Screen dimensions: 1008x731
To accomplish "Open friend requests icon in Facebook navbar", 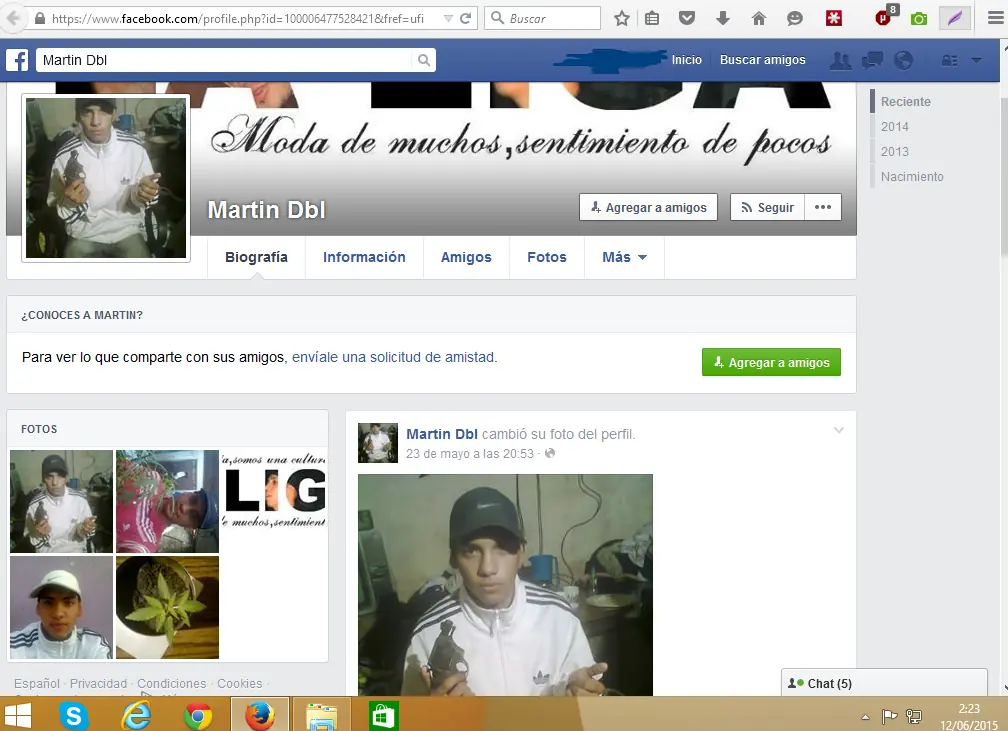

--

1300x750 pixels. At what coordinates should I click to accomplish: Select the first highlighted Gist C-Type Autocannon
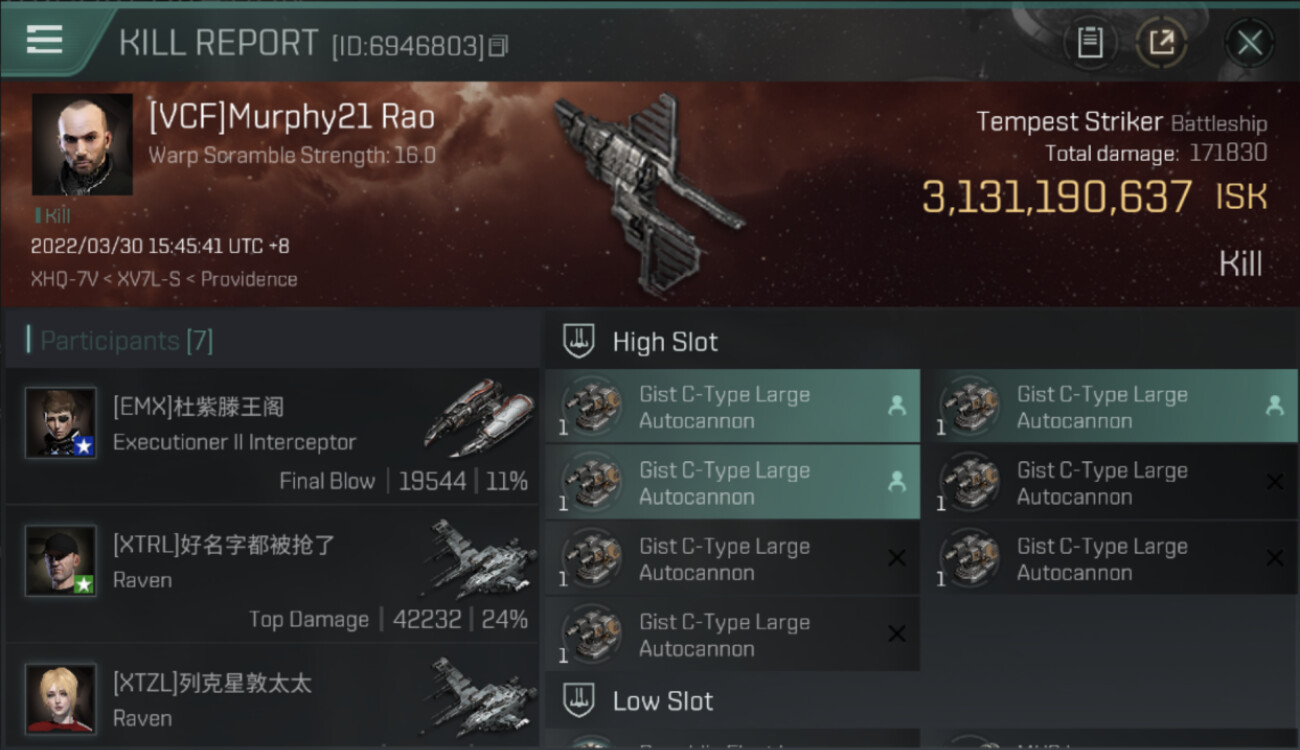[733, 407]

...

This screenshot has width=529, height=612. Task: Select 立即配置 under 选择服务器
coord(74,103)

Exercise description:
Although the records hold pictures, the copy must not; give again exactly the lines from the one with "Screen dimensions: 1008x731" through the one with "friend requests icon".

Reply:
Screen dimensions: 1008x731
To accomplish "Open friend requests icon in Facebook navbar", 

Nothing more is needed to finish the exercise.